PROBLEM STATEMENT » Copy the records below verbatim, from the first line through the line containing "Task: Click the ISIN US0231351067 text", inclusive, and output nothing else.

☆ ☆ ☆ ☆

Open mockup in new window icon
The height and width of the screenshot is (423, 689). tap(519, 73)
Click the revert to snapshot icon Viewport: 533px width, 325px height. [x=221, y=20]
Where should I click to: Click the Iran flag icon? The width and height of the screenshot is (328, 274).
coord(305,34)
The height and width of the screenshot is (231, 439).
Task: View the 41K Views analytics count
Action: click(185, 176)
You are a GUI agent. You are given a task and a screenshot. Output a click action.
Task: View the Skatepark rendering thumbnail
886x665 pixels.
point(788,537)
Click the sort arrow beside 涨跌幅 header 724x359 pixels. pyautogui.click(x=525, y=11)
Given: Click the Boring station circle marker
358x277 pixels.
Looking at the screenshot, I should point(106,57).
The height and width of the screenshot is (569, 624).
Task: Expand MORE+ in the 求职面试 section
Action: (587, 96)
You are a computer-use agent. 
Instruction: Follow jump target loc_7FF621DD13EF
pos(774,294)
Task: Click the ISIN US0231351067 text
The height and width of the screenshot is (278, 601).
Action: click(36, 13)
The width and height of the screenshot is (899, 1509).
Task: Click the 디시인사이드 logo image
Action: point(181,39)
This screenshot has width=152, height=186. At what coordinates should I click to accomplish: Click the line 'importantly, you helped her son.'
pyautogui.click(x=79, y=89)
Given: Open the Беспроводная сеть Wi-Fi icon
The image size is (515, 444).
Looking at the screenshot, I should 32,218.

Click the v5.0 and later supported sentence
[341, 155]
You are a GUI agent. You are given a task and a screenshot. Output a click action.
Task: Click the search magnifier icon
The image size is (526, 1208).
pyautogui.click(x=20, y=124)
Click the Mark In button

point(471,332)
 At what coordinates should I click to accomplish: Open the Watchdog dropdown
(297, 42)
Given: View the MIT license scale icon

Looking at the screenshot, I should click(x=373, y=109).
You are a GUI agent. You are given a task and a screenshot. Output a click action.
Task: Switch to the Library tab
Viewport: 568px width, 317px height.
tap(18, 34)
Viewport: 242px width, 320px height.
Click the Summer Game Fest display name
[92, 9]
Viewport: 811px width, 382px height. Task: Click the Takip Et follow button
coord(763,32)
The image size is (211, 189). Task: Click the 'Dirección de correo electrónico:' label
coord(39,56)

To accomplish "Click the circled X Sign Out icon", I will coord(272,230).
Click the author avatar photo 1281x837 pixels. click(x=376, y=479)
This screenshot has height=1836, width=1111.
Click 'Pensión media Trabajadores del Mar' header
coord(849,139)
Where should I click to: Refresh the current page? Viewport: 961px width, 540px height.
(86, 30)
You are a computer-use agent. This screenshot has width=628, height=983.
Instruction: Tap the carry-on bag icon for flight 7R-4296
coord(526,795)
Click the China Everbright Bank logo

☆ ☆ ☆ ☆

REPLY »
Open mockup in new window icon
The height and width of the screenshot is (423, 689). tap(519, 73)
Click the revert to snapshot icon Viewport: 533px width, 325px height. [x=221, y=20]
Where should I click to: Click the Iran flag icon? The width and height of the screenshot is (328, 274).
coord(305,34)
The height and width of the screenshot is (231, 439).
Task: View the 41K Views analytics count
Action: click(185, 176)
You are a GUI agent. You are given a task and a screenshot. Output a click action.
Task: View the Skatepark rendering thumbnail
886x665 pixels.
point(788,537)
Click the sort arrow beside 涨跌幅 header 724x359 pixels. pyautogui.click(x=525, y=11)
Given: Click the Boring station circle marker
358x277 pixels.
Looking at the screenshot, I should point(106,57).
The height and width of the screenshot is (569, 624).
Task: Expand MORE+ in the 求职面试 section
Action: (587, 96)
You are a computer-use agent. 
Instruction: Follow jump target loc_7FF621DD13EF
pos(774,294)
Task: Click the ISIN US0231351067 text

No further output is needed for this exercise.